Since coming to office three years ago, Obasanjo has worked hard to woo the west. But as coverage of the riots shows, the west has not taken much notice. The reaction of the Miss World contestants to the carnage got more coverage than the consequence of the violence on Nigeria's future.

In fact, both beauty pageant and religion were only incidental to the riots. The main cause is Nigeria's dysfunctional politics. Take a country of 125m people divided into about 250 distinct ethnic groups, add religion, poverty and oil, and long periods of military dictatorship, and what you have is a very volatile compound.

Power sharing in Nigeria has always formed along ethnic lines: the mainly Hausa north versus the Ibo and Yoruba south, in keeping with the example set by the divide-and-rule British. At independence in 1960, the British handed power to the less literate but politically more sophisticated north, and ever since, except for brief intervals when the north finds it expedient to relinquish power to the south, the equation has remained unchanged. Obasanjo is one of only three of Nigeria's 12 rulers to have been southerners. The south has held power for less than ten of the 42 years in which the country has been independent-the north exercising power mostly through military dictatorship.

This one-sided equation was bound to be challenged. In Nigeria, where the only profitable business is government, being in power is a matter of life and death.

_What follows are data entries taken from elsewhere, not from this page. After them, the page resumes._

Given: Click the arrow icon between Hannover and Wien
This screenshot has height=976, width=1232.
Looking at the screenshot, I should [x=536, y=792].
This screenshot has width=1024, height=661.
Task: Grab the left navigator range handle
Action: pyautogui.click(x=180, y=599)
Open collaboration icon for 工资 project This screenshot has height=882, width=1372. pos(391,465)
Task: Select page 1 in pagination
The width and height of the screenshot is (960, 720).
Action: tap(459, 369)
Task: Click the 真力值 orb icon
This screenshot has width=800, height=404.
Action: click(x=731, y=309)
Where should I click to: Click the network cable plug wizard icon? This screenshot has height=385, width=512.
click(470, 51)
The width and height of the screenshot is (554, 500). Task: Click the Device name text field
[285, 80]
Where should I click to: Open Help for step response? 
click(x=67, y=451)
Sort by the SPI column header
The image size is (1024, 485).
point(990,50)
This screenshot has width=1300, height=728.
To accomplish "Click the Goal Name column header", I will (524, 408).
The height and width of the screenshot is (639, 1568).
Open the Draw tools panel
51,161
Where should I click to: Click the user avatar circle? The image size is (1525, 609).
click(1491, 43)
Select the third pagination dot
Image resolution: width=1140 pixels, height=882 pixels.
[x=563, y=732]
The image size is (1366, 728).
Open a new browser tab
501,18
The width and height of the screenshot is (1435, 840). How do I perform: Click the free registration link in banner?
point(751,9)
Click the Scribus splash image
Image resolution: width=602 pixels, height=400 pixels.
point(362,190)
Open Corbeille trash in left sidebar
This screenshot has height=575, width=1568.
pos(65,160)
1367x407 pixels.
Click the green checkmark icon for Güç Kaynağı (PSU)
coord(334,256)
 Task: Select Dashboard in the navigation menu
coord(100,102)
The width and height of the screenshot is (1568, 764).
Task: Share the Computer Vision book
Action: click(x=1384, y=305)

The cry for power transfer to the south reached its peak after Moshood Abiola, a businessman from the south, contested and probably won the presidency in 1993. He was denied power by the then military ruler, General Ibrahim Badamasi Babangida, a northerner known as the "Evil Genius."

Then came General Sani Abacha, who unleashed an unprecedented terror on the south-before then Nigeria's dictators had been more or less moderate. Prominent southerners began to talk of secession. The north had to relinquish power, at least for a time. Obasanjo, a former president imprisoned for three years by Abacha, was the only southern candidate the northern elite felt comfortable with-he was an ex-general like most of them.

Nigeria has been reduced to penury. The middle class has been wiped out, roads are bad, electricity is unreliable, crime is high-what makes this so hard to bear for Nigerians is that everyone knows the country is potentially the richest in Africa. An angry Muslim population in the north has become a willing toy in the hands of disgruntled northern politicians. Exploiting the rise of Islamic fundamentalism in other parts of the world, they declared Shari'a law in many of the northern states outside the central Christian belt. The move was popular. People saw it as a way of achieving divine justice and of resisting western values. All the northern clique has to do is to fan the embers and wait, and eventually the Obasanjo regime will buckle. Meanwhile Obasanjo, a Christian, is afraid of coming down too hard on the fundamentalists. And the loser in this game is, of course, Nigeria itself.